Collected data entries:
----
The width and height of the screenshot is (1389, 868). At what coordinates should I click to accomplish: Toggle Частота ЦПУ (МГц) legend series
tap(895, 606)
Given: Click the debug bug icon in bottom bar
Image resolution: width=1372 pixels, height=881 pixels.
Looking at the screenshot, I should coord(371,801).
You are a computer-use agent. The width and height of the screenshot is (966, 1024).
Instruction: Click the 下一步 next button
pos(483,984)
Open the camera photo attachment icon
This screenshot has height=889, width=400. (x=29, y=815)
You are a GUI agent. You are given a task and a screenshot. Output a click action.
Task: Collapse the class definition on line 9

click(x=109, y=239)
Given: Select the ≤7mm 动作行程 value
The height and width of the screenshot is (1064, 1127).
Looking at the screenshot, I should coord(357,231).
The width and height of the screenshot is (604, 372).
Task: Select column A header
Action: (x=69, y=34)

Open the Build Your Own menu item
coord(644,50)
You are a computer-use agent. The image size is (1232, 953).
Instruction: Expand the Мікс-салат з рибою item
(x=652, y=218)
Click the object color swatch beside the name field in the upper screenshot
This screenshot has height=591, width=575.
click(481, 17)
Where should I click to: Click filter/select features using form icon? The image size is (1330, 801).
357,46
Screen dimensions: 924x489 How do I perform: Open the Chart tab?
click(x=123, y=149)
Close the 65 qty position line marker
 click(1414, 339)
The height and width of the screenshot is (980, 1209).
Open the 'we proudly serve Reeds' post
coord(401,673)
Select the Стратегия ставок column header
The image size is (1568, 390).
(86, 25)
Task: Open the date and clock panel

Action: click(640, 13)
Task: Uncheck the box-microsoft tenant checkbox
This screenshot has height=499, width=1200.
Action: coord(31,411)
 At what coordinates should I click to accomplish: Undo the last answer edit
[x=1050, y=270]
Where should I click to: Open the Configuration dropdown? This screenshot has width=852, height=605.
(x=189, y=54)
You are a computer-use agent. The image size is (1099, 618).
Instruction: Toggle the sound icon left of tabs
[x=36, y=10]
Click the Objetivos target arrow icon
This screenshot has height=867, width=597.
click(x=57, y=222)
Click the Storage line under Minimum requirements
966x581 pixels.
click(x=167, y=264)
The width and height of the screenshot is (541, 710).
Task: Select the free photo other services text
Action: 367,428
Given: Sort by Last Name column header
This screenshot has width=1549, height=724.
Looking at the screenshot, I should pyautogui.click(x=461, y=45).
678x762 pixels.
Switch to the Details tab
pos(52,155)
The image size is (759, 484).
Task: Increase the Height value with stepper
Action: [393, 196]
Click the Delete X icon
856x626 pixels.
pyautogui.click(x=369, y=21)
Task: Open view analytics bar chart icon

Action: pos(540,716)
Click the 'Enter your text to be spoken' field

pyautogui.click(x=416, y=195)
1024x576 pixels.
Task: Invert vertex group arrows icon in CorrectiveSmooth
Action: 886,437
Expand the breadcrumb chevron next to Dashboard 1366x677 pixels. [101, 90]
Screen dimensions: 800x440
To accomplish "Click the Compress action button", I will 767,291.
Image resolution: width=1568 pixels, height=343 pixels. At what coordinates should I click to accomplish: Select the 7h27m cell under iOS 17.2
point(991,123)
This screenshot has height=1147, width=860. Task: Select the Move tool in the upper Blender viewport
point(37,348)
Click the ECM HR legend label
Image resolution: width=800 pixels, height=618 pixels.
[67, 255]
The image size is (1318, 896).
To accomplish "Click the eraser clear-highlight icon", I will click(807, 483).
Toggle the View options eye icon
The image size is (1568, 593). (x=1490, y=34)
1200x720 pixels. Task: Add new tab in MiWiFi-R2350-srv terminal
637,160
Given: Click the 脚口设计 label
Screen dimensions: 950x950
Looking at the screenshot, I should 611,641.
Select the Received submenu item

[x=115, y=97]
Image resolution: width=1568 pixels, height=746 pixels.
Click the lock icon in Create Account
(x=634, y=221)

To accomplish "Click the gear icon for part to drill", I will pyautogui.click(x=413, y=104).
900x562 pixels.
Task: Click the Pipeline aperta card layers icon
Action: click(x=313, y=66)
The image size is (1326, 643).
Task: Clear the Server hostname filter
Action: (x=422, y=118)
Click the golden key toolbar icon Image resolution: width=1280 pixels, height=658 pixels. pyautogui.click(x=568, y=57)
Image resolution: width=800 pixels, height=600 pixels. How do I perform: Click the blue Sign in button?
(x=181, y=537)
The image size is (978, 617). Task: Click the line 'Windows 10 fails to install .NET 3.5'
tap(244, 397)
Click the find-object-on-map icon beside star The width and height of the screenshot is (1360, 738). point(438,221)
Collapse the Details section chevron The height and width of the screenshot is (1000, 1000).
----
_Problem details:_ Your answer must be a single number: the count of lines in the records that hold the word "computer".

_Reply to the task:_ 3